Elasticsearch Reindex is slow compare to REALLOCATION

Hello Team

I am using Elasticsearch version 7.8.0.

I have opened this thread for my understanding in regards to Elasticsearch internal operations.

A Cluster Version : 5.6.3.0
B Cluster Version : 7.8.0.0

We are not using Complex Structures / MAPPINGS .. NO PIPLES / INJEST / DYNAMIC MAPPINGS.

We have mapping indexes already created in B Cluster and then performing re-indexing.

We are using TEXT , DATE , NUMBER Data types only.
I have observed :

  1. When I do Reindexing from A Cluster to B Cluster .. for Index of Size PRIMARY -5 SHARDS [ 12.5 GB ] .. It takes 80-90 minutes.

Network is same / subnet is same .. only two different clusters...

  1. If I do RE-ALLOCATION of Shards Within B Cluster
    OR
    I do increase replicas to 1 , from initial 0 during re-indexing ..

Its super fast ... less than 7-8 mins it completes..

Storage on both Cluster is SAME.

Could you please help me in its understanding..

Reindexing indexes all documents again and therfore rebuilds all data structures on disk and in memory. Reallocation on the other hand generally just involves moving aleready computed segment files between nodes which requires a lot less computational work and is a lot more efficient, but can not be done between clusters.

Okay ..

Thanks for the explanation @Christian_Dahlqvist

What can be done to achieve Faster Re-Indexing Between Cluster ..

What I did on target :

  1. Made replica = 0
  2. refresh = -1
  3. translogs [ flush threshold = 2GB ] [ durability as async ]

Any thing else can be done to achieve speed ...

You can try slicing the reindex operation in order to improve parallelism.

SLICE Cannot be used with REMOTE Clusters ... during re-indexing operations ...

As per document I read ... this will give me error ...

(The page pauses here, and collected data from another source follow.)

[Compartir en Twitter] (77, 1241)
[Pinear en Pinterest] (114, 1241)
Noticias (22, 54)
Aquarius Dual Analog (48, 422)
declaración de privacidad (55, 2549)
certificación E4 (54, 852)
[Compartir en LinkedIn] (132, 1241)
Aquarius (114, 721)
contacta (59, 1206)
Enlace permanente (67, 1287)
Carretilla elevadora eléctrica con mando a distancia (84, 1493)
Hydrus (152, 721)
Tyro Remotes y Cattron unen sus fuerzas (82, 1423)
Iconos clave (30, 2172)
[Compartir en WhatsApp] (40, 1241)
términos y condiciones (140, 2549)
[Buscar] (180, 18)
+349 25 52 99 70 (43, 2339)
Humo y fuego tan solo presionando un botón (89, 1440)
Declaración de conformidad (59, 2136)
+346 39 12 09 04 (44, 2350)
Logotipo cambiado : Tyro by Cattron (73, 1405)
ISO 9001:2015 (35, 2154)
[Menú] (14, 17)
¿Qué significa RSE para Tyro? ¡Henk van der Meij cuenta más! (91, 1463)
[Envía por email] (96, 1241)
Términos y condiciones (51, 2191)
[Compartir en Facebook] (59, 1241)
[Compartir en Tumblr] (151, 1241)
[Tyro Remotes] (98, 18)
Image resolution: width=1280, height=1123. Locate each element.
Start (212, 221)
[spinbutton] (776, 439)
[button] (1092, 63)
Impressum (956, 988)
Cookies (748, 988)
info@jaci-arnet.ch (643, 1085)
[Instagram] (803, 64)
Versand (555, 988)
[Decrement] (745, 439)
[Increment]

Ah, good point. If you have large data volumes to move you could look into using snapshot and restore instead as that moves segments and do not require reprocessing.

Okay ...

Snapshots = We do not have ... due to our own limitations of INFRA.

So no other Settings at Index / Cluster Level which could boost my re-indexing ... ?

Not that I can think of. Just noticed that the difference in version would mean snapshot and restore would not work even if you had shared storage...

This topic was automatically closed 28 days after the last reply. New replies are no longer allowed.